## Supplied data
———
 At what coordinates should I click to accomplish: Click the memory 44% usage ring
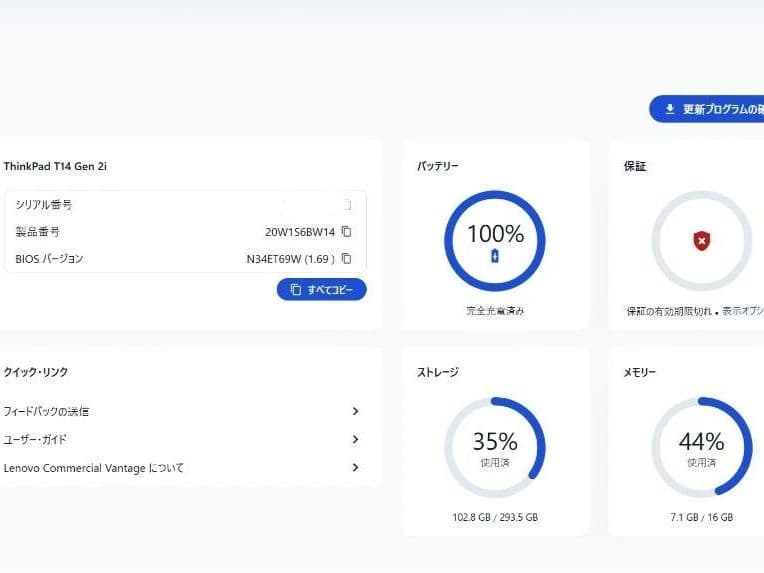click(x=701, y=447)
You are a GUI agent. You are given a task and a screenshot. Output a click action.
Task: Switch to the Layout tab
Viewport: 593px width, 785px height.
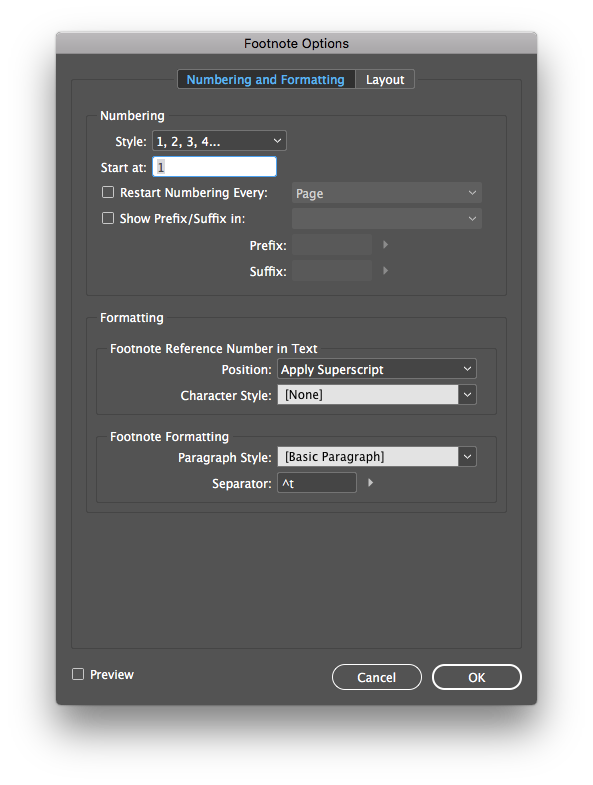tap(385, 80)
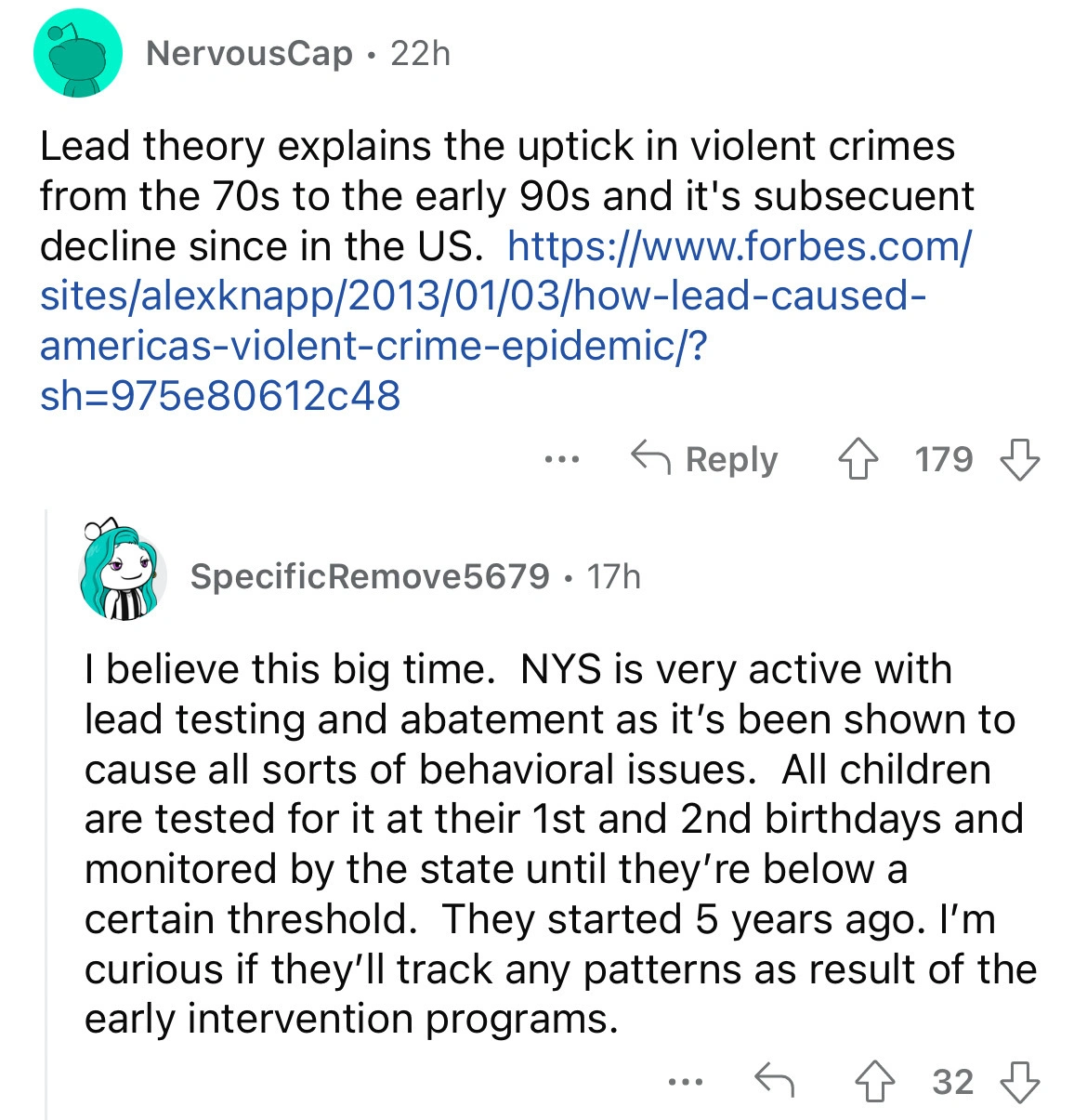This screenshot has width=1087, height=1120.
Task: Click the NervousCap username
Action: (249, 54)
———
## Assignment
The required output is an exact copy of the lines from the one with "Task: Switch to the Layout tab" through the final line of the data above, with pictures removed.

## Result of this task
Task: Switch to the Layout tab
Viewport: 593px width, 785px height.
tap(385, 80)
This screenshot has width=1087, height=1120.
Task: Click the NervousCap username
Action: (249, 54)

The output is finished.